In den letzten Dekaden hat der Kultursektor in Deutschland signifikantes Wachstum und tiefgreifende Veränderungen erlebt. Neue Felder wie die digitale Kulturproduktion und innovative Formen der kulturellen Partizipation haben sich etabliert, während traditionelle Kulturformen sich weiterentwickelt und an die sich verändernden gesellschaftlichen und technologischen Rahmenbedingungen angepasst haben.
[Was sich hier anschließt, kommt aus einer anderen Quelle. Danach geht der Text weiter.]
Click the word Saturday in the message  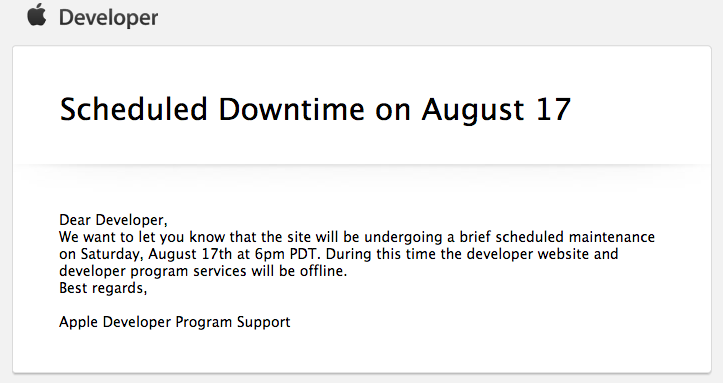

Der Kulturbetrieb in Deutschland hat gleichwohl in den letzten Jahren mehrere tiefgreifende Krisen durchlebt, die sowohl strukturelle als auch finanzielle Herausforderungen mit sich brachten. Zu den prägnantesten Ereignissen zählte die COVID-19-Pandemie, die ab Anfang 2020 zu umfassenden Einschränkungen im kulturellen Sektor führte. Theater, Museen, Konzerthäuser und andere Kultureinrichtungen sahen sich mit Schließungen und dem Ausfall von Veranstaltungen konfrontiert, was erhebliche Einnahmeverluste zur Folge hatte. Diese Situation zwang den Kulturbetrieb zu einer schnellen Anpassung und Suche nach alternativen Präsentationsformen und Einnahmequellen; viele Kultureinrichtungen entwickelten kreative Lösungen, um ihr Publikum zu erreichen und digitale Formate wie Online-Ausstellungen, virtuelle Konzerte und interaktive Workshops gewannen an Bedeutung.
Anstelle einer erwarteten Stabilisierung folgten weitere Krisensituationen, unter anderem der Angriffskrieg Russlands gegen die Ukraine. Dieser Konflikt führte zu einem großen Zustrom von Geflüchteten nach Deutschland, was einerseits mit einem integrativen Kraftaufwand für die Gesellschaft einhergeht, und andererseits haushaltspolitische Auswirkungen nach sich zieht. Die lang- und kurzfristigen Konsequenzen auf die kulturelle Infrastruktur und die kulturelle Vielfalt sind derzeit noch nicht vollständig absehbar.
Das zivilgesellschaftliche Engagement hat traditionell in der Kultur eine zentrale und vielschichtige Rolle. Gleichzeitig verweist diese Unterstützungsleistung auch immer auf die inhärenten Anfälligkeiten des Sektors – die Abhängigkeit von ehrenamtlicher, zivilgesellschaftlicher Arbeit unterstreicht die Notwendigkeit einer nachhaltigen Finanzierung und Unterstützung des Kultursektors einerseits, gleichzeitig bieten die Krisen andererseits auch die Chance, die Rolle und Anerkennung ehrenamtlicher Tätigkeiten im Kulturbereich neu zu bewerten und zu stärken. In der Gesamtschau erfordern die Krisen und deren Bewältigung eine fortlaufende Reflexion und Anpassung seitens der Kulturschaffenden, der Freiwilligen und der Kulturpolitik.
Vor diesem Hintergrund widmet sich der vorliegende Bericht dem Thema des zivilgesellschaftlichen Kulturengagements (ZKE) und bietet eine umfassende Lagebeschreibung. Ziel der Studie ist es, Politik, Wissenschaft, Kulturbetrieb und der Öffentlichkeit eine fundierte Informationsgrundlage zum ZKE bereitzustellen.